Items in a dataset:
::::::

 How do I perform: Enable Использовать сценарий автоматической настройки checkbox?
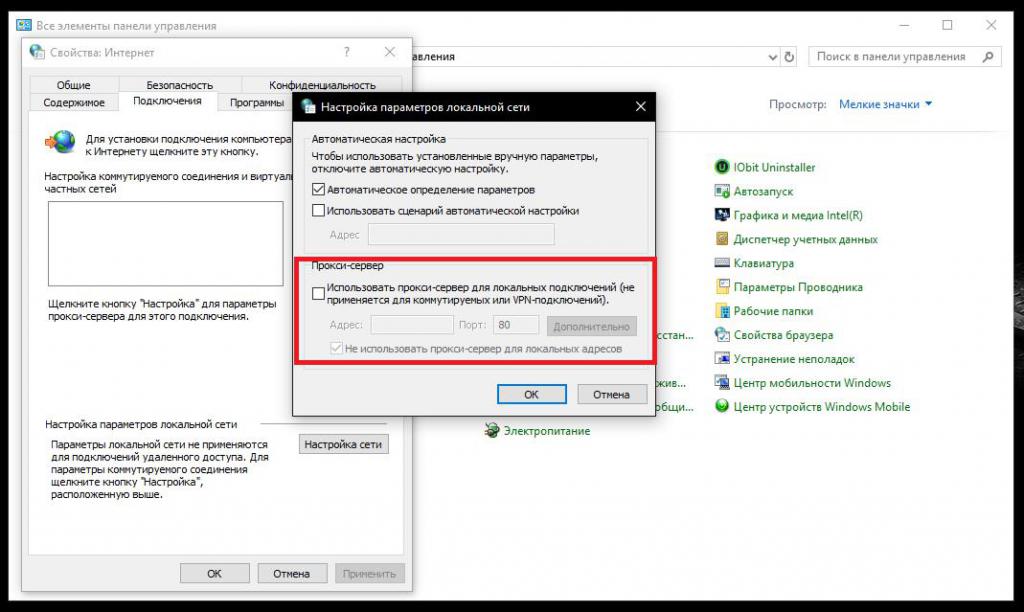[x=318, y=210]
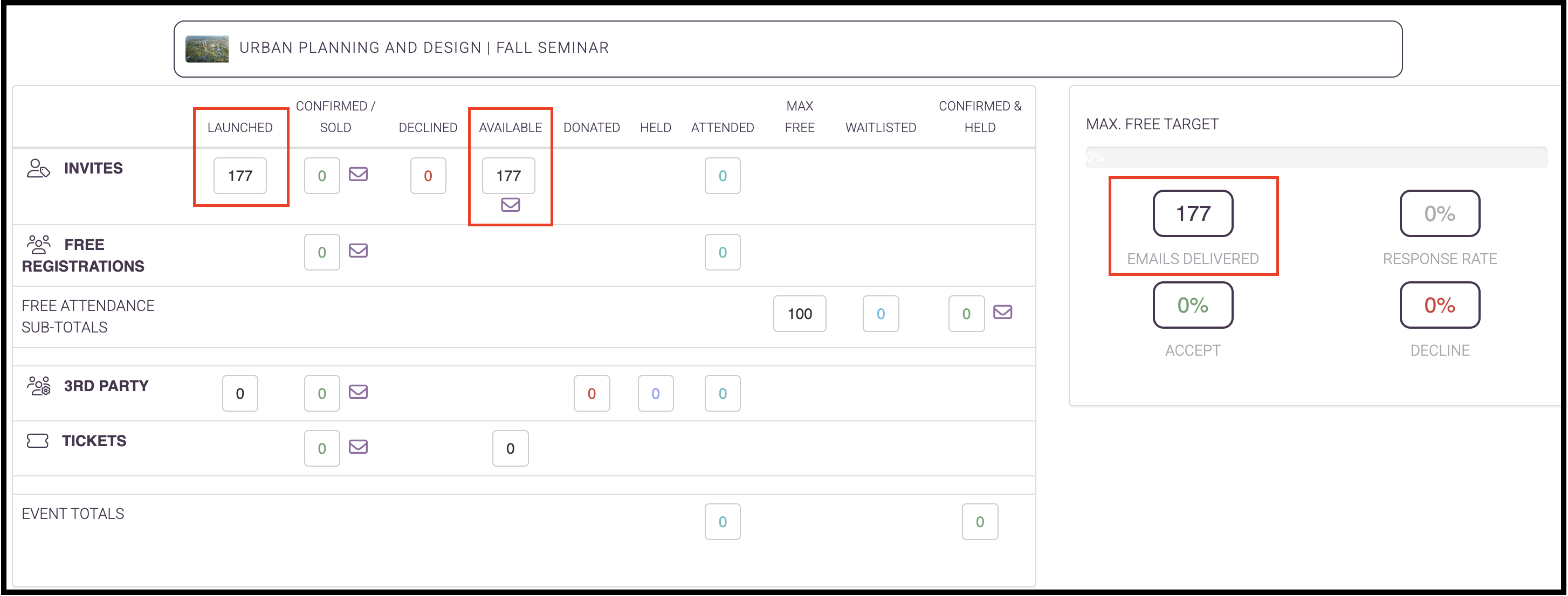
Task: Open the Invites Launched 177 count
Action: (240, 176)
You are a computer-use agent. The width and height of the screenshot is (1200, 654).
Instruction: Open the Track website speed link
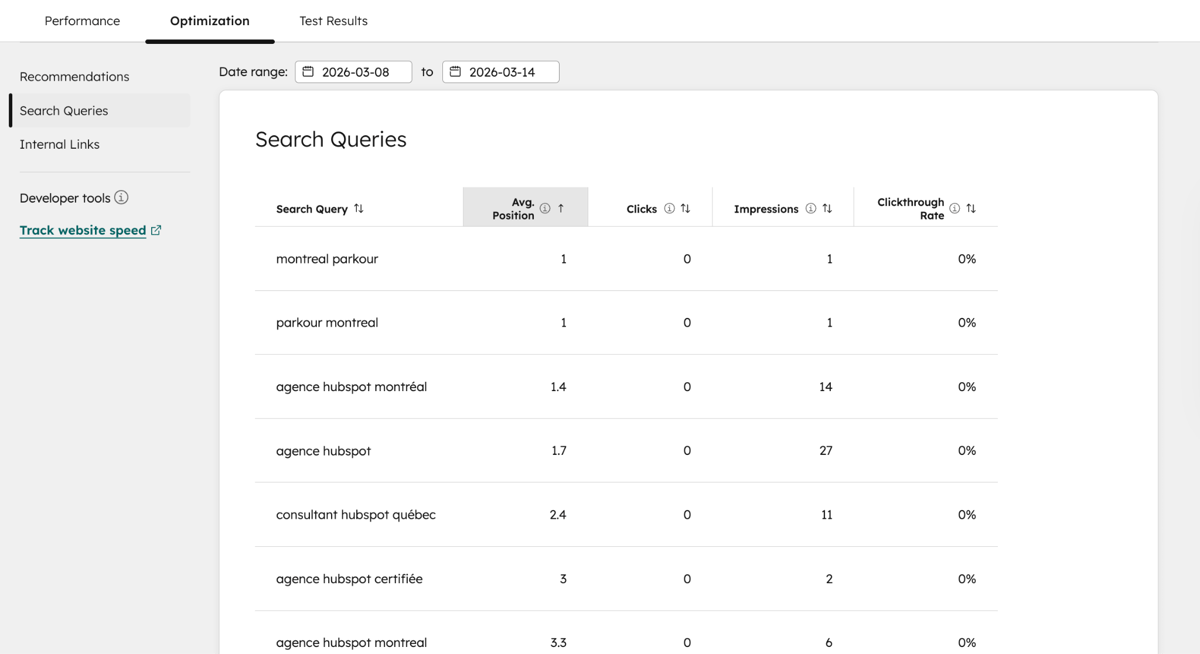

::::::

STATED GOAL:
Rewrite all the items above, replacing "checkbox" with "tick box" and keeping everything else the same. Leave out the pictures.

RESULT OF THIS TASK:
 How do I perform: Enable Использовать сценарий автоматической настройки tick box?
[x=318, y=210]
Task: Open the Invites Launched 177 count
Action: (240, 176)
You are a computer-use agent. The width and height of the screenshot is (1200, 654).
Instruction: Open the Track website speed link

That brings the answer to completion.